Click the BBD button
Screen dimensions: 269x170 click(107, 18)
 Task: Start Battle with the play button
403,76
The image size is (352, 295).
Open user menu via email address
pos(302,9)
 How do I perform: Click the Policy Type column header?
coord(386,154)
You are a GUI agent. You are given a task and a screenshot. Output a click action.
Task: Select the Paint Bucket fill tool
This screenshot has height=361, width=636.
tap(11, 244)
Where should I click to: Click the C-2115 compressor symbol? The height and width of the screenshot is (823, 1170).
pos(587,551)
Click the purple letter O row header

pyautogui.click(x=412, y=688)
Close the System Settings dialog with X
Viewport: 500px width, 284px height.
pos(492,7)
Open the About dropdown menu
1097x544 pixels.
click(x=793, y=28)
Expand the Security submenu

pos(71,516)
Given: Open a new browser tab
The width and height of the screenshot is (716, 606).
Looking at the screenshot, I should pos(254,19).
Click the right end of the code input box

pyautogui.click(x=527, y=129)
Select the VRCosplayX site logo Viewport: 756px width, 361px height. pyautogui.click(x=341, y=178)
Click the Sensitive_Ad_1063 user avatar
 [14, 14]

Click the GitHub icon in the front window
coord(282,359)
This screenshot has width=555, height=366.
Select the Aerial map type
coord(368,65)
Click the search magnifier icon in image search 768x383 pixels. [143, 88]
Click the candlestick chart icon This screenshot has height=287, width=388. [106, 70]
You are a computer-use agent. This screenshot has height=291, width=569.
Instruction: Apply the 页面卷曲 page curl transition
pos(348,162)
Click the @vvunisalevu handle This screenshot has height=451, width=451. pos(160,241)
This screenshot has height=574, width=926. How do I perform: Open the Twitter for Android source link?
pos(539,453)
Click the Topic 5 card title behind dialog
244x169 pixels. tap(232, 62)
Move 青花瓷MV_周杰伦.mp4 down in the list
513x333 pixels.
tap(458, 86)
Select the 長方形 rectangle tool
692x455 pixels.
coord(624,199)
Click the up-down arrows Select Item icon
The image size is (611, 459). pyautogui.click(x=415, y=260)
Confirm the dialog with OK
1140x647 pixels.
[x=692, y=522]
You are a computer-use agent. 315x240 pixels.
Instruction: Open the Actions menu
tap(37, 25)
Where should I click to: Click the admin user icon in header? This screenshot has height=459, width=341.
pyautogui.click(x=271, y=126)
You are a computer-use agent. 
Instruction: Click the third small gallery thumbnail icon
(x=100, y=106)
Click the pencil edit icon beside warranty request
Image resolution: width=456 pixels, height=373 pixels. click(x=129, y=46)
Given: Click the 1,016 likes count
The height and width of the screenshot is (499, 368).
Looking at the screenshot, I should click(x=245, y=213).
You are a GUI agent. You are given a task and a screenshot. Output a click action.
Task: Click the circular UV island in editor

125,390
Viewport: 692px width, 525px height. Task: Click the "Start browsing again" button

**********

**Your task**
Begin at the first line of the entries above and copy every line exactly, ending with the line that contains "Given: Open a new browser tab".

**Solution to this exercise**
Click the BBD button
Screen dimensions: 269x170 click(107, 18)
 Task: Start Battle with the play button
403,76
The image size is (352, 295).
Open user menu via email address
pos(302,9)
 How do I perform: Click the Policy Type column header?
coord(386,154)
You are a GUI agent. You are given a task and a screenshot. Output a click action.
Task: Select the Paint Bucket fill tool
This screenshot has height=361, width=636.
tap(11, 244)
Where should I click to: Click the C-2115 compressor symbol? The height and width of the screenshot is (823, 1170).
pos(587,551)
Click the purple letter O row header

pyautogui.click(x=412, y=688)
Close the System Settings dialog with X
Viewport: 500px width, 284px height.
pos(492,7)
Open the About dropdown menu
1097x544 pixels.
click(x=793, y=28)
Expand the Security submenu

pos(71,516)
Given: Open a new browser tab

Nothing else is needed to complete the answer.